In the Current

Recycled from Dyckknows.com.

In my early twenties I drove alone along the road to Elmira often. I was a fly fisherman then, and even beyond that I was a kid so entirely lost in the greatness of life that I couldn’t see straight. Without warning I would be caught with a sense of incomprehensible joy so overwhelming it would stop me in my tracks. Routinely, maybe while walking through a harvested corn field or cresting over a hill I would be presented by a sight that seemed so perfect, maybe a field of geese feeding on what the tractor had dropped, or maybe a deer or a fox along the treeline, the treeline itself a thing of beauty as the maples slowly exploded into their fall colors, the pines green as green for contrast. Maybe a rusted barbed-wire fence slicing through the decaying grass, or simply a freshly combined field, a pile of debris pushed to the back near the forest that would be left to smoulder over the winter. I recognized these things as items of flawlessness, and the hurt and detachment they made me feel in my stomach was visceral, subtle and calming, and not at all wishing ill but hurtful nonetheless, and the sad, sad understanding that these perfect things were so far outside, and on them I had no idea how to lay claim. I started skipping school a lot then, indeed I was out of my university classes way more than I was in them, so much that I willingly skipped final exams and took a couple of F’s in my second year. The only thing that mattered was spending time near these dear things, trying to figure out how, maybe through sheer time spent, I would somehow be able to internalize this calm perfection that I experienced out of doors.

In the Grand River then, just before Elmira, I remember standing in the current seeing Chris side casting upstream, the steady tick tock, tick tock, the line curling through the air and extending. He was a silhouette with the old bridge over the river just beyond. His cast ended and he laid the rod low, the line then rolling gently out onto the surface of the river, the tippet following and the fly dropping in an eddy on the edge of the riffling water, a little brown trout coming up and taking the fly and slicing the line through the surface of the river.

I remember my own casting, my rod slightly on an angle to my body, the line slipping through my fingers as it was drawn out, constantly in search of perfection. Just the right timing, just the right tension, power and grace to have the line roll gently onto the river surface, the tippet slowly uncurling, the fly laying so gently onto the water any fish looking up from underneath could do nothing but believe it a gift from God, betrayed only with the piercing of the hook in their jaw and the sense of a loss of freedom.
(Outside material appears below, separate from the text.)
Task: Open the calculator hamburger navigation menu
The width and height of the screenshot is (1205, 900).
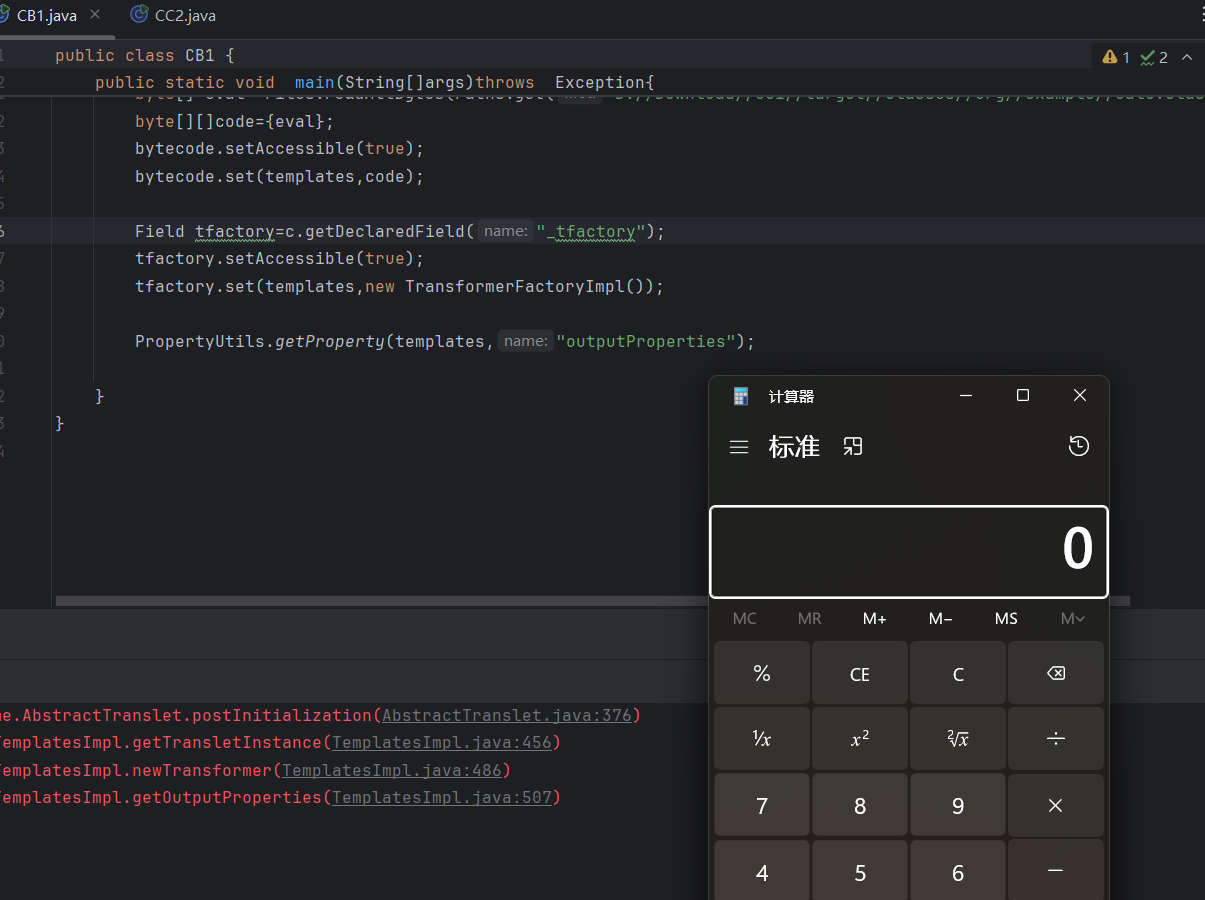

In these moments I sometimes came close to touching that thing that I can’t accurately describe. Maybe it was contentment, maybe it was the serenity of the Mennonite country of Southern Ontario. I think it was existing without any external obligation, no school or work to tend to, no pressures coming from family or friends. Just immersing ourselves into this moment of belonging, and trying to wring every drop out of it so that we could take it home with us for later use.